The two plaintiffs each worked for Sherwin-Williams for more than seventeen years. During their employment, the employer promulgated a Problem Resolution Procedures ("PRP") leaflet. In part, it provided that the PRP "may be used by employees to challenge unresolved differences regarding application of Company policies, procedures or practices which affect their employment situation, and will be the exclusive method for addressing the work-related issues as they arise . . . Further understand that if this procedure is not used, it may preclude employees from pursuing any legal rights they may have in court or in other forums." The policy applied unilaterally to employees as it specified that "it does not cover any legal claims that the Company may have against its employees."
At some time after the PRP was promulgated, plaintiffs advanced claims against Sherwin-Williams alleging sexual harassment and other tortuous misconduct. They alleged that such acts resulted in their constructive discharges. Their complaints were filed with the Equal Employment Opportunity Commission and then with the Cuyahoga County Court of Common Pleas.

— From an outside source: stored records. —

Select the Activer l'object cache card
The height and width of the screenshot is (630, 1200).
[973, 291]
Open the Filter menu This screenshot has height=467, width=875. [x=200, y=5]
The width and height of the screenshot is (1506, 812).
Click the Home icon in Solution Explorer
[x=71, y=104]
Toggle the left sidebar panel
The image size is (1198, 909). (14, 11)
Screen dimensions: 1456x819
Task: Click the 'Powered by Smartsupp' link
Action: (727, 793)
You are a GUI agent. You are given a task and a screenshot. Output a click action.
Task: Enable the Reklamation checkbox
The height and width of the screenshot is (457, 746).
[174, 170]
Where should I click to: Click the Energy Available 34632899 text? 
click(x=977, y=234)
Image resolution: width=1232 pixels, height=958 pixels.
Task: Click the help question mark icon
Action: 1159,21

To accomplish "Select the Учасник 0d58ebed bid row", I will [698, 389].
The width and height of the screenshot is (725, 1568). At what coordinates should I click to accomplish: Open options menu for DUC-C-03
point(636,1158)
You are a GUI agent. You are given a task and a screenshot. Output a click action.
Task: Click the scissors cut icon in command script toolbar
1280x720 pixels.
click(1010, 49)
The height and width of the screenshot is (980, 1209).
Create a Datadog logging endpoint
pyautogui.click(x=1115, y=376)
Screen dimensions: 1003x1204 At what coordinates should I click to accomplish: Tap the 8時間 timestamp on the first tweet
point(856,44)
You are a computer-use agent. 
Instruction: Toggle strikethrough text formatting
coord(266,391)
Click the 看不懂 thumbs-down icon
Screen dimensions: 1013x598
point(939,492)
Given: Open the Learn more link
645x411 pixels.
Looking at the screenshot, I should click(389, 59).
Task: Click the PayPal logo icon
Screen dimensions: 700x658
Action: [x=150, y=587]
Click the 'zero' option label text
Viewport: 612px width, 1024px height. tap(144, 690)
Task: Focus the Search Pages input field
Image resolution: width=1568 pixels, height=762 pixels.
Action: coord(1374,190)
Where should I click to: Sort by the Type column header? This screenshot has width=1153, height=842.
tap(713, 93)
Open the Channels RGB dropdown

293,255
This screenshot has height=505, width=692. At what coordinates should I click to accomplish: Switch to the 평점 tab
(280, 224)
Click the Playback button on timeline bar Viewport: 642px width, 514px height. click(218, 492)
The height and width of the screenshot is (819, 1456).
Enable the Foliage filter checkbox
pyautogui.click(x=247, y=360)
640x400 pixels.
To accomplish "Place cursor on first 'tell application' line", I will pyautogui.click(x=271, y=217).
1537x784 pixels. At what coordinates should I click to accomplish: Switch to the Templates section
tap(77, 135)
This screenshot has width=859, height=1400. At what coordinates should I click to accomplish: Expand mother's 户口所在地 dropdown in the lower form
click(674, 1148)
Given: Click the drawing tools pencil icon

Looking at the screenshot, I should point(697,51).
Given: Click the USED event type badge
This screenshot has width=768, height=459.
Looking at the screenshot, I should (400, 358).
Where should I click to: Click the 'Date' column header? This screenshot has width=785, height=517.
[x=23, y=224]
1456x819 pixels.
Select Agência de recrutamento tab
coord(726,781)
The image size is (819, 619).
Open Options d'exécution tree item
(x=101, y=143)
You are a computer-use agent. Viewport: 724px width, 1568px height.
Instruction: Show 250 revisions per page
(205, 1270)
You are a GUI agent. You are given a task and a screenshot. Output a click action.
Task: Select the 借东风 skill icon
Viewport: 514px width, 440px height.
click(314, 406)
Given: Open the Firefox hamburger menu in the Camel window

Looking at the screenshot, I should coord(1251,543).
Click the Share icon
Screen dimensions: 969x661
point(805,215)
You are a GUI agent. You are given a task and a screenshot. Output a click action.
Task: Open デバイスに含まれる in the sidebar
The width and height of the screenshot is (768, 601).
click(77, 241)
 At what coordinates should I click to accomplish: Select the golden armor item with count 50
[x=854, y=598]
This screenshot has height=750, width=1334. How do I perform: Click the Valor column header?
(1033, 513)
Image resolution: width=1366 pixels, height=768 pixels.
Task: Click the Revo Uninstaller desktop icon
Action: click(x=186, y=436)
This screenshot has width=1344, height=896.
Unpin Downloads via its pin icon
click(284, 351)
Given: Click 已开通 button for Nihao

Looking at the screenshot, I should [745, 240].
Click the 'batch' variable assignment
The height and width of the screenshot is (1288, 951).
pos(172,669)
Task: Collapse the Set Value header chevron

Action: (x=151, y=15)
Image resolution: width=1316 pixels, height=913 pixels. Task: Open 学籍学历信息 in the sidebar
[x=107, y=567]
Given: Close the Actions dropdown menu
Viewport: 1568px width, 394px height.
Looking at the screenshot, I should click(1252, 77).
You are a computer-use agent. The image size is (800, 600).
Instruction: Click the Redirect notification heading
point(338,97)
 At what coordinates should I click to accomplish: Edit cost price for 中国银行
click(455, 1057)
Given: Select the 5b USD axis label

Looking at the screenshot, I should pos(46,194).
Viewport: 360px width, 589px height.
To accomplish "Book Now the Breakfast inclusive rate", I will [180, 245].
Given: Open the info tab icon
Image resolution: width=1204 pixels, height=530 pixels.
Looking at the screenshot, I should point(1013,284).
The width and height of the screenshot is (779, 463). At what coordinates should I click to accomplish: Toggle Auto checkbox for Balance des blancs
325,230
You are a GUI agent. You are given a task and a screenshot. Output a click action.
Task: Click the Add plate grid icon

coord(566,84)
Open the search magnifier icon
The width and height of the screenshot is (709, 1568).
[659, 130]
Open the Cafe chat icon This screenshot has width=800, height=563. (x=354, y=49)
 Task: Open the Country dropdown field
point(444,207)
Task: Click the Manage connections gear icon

In the Court of Common Pleas, the trial court denied the employer's efforts to stay proceedings and to compel arbitration. The Court of Appeals affirmed the trial court's denial of Sherwin-Williams' request to stay proceedings and compel arbitration. The Court found that neither plaintiff "assented to the PRP." Such absence of mutual assent was evidenced by the following:
(1) The employees did not sign or even acknowledge receipt of the PRP at the time of its distribution;
(2) Nowhere in the PRP did it suggest that the employees must agree to comply with its procedures in order to continue employment with employer;
(3) In correspondence with plaintiffs on the topic of the PRP, the employer never specifically stated or alleged the binding or mandatory nature of the PRP; and
(4) There was no agreement binding plaintiffs to the provisions of the PRP as their exclusive remedy.
The Court also criticized the loose, somewhat permissive wording of the PRP itself. Particularly, the Court noted that the PRP stated that "these procedures may be used by employees" and that all employees were "eligible" to use the outlined procedures. The Court also found that the terms of the PRP did not adequately acknowledge the exclusivity of the PRP. Based on these findings, the Court concluded that the PRP could not be held to compel employees to arbitrate their disputes with the employer. This case is instructive for employers as it emphasizes the necessity that compulsory arbitration policies be clear and unambiguous, and that they be acknowledged and assented to by employees as a mandatory condition of employment. Employer policies that lack any such elements run the risk of being found unenforceable.